_Page text_

※

# Strange distortions with Creative USB Headset



## Zerox (Apr 6, 2009)

I own a Creative Fatal1ty-1000 USB headset and after extended periods of use, the sound and microphone input will seemingly slow down- i.e. voices become deeper and slower; and then will regain normal speed, but the sounds and voices will become metallic and high, and I can't really describe it past "Robotic".

I know it's not the sound card, as the headset operates independently with it's own drivers, and also that my speakers do not distort after periods of use. The problem can currently be resolved by unplugging and plugging them back in, but this, obviously, is a nuisance and causes me to have to reopen all programs.

I can provide additional information and possibly a recording later, if all else fails.


----------



## Jeremiaza (Jul 14, 2009)

Same problem here.. Im using Windows Vista (Realtek HD audio) and after a few hours of playing or listening to music it just freaks. Tried reinstalling Creative drivers and motherboard USB drivers but still didn't work. Once i solved the distortion(without plugging out and in) by turning off the X-Fi CMSS 3D but it still does it, sometimes it's an hour or many hours. I also have the issue where certain windows sounds (also Xfire sounds) become robotic because of X-Fi CMSS 3D.


----------



## Jeremiaza (Jul 14, 2009)

Problem solved ! You need to download the firmware update here http://support.creative.com/Product...&prodName=Fatal1ty+USB+Gaming+Headset+HS-1000
1: Unplug headset
2: Start the firmware update exe
3: Click and hold the vol + on headsets panel
4: Plug headset back in while you're holding vol +
5: Click "Update"

※

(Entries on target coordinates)
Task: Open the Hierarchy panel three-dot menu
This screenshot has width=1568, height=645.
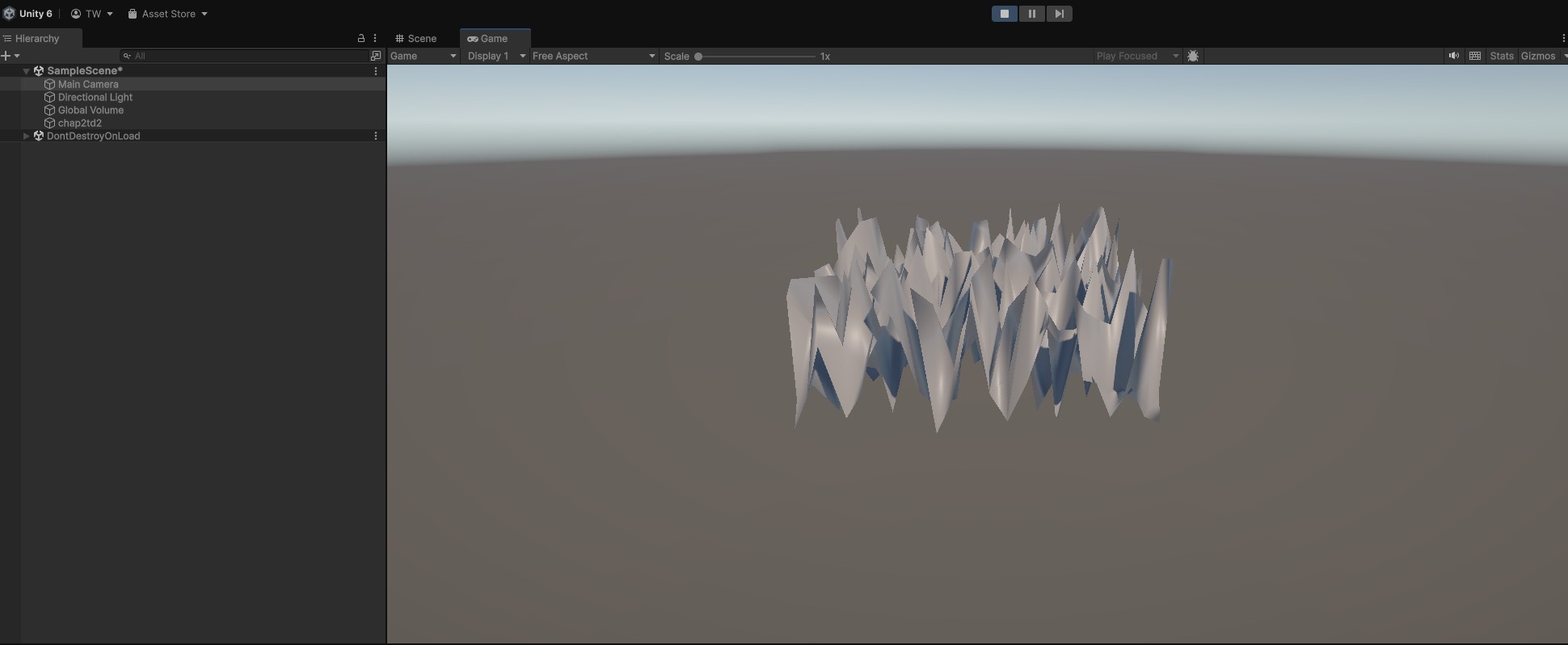Action: pos(375,38)
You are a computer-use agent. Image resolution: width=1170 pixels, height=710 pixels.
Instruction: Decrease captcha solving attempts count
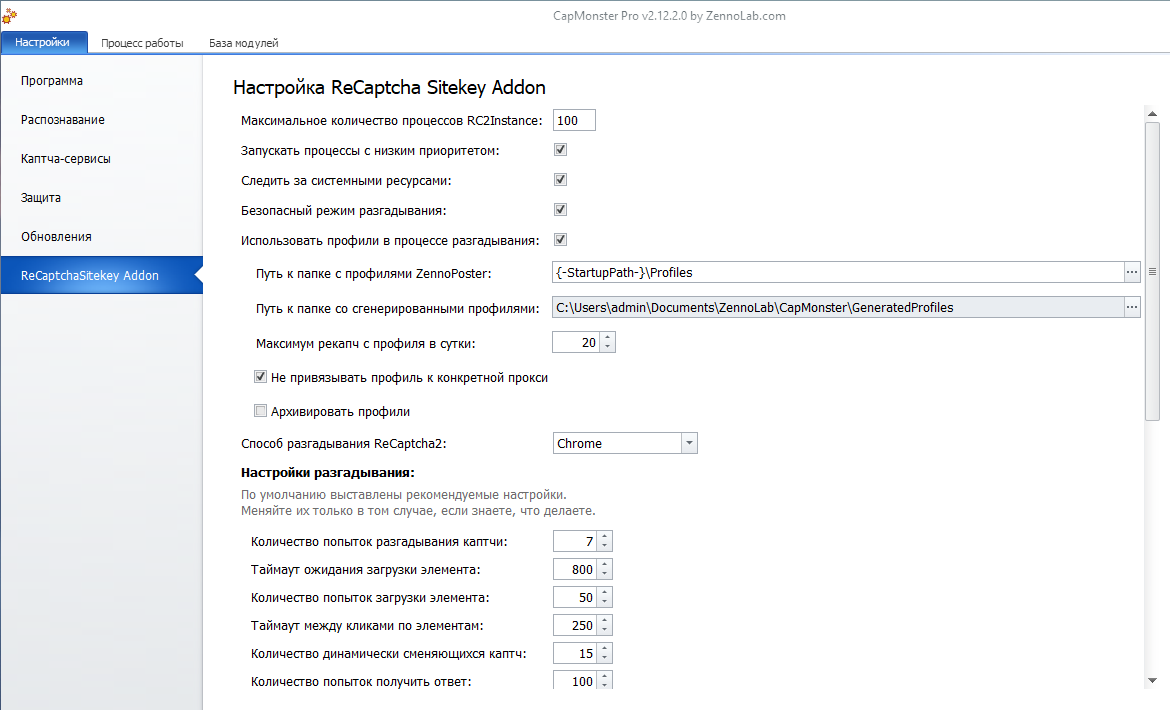(x=607, y=545)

※

_Requests_
(a) In the headset thread, what did Jeremiaza once turn off to stop the distortion without unplugging the headset?
(b) Carry the headset thread on from its final line.

_Results of the exercise_
(a) The X-Fi CMSS 3D.

(b)
6: Reboot
7: When reboot plug out and when in windows plug it back in and you should be set

Also (Just in case) go to control panel>sound>headsets properties>extra settings (on the right tab) and change the value from 16bit to 24bit 44100hz


----------



## topias (Sep 7, 2009)

*Help!*
I did exactly as the directions sayd but i cant press the damn button!!
Please reply :sigh:


----------



## m0rs (Sep 17, 2009)

topias said:


> *Help!*
> I did exactly as the directions sayd but i cant press the damn button!!
> Please reply :sigh:


I've got the exact same problem, when I want to install the firmware, it won't detect that I'm pressing the '+' button, which is the first step - So obviously I can't install it.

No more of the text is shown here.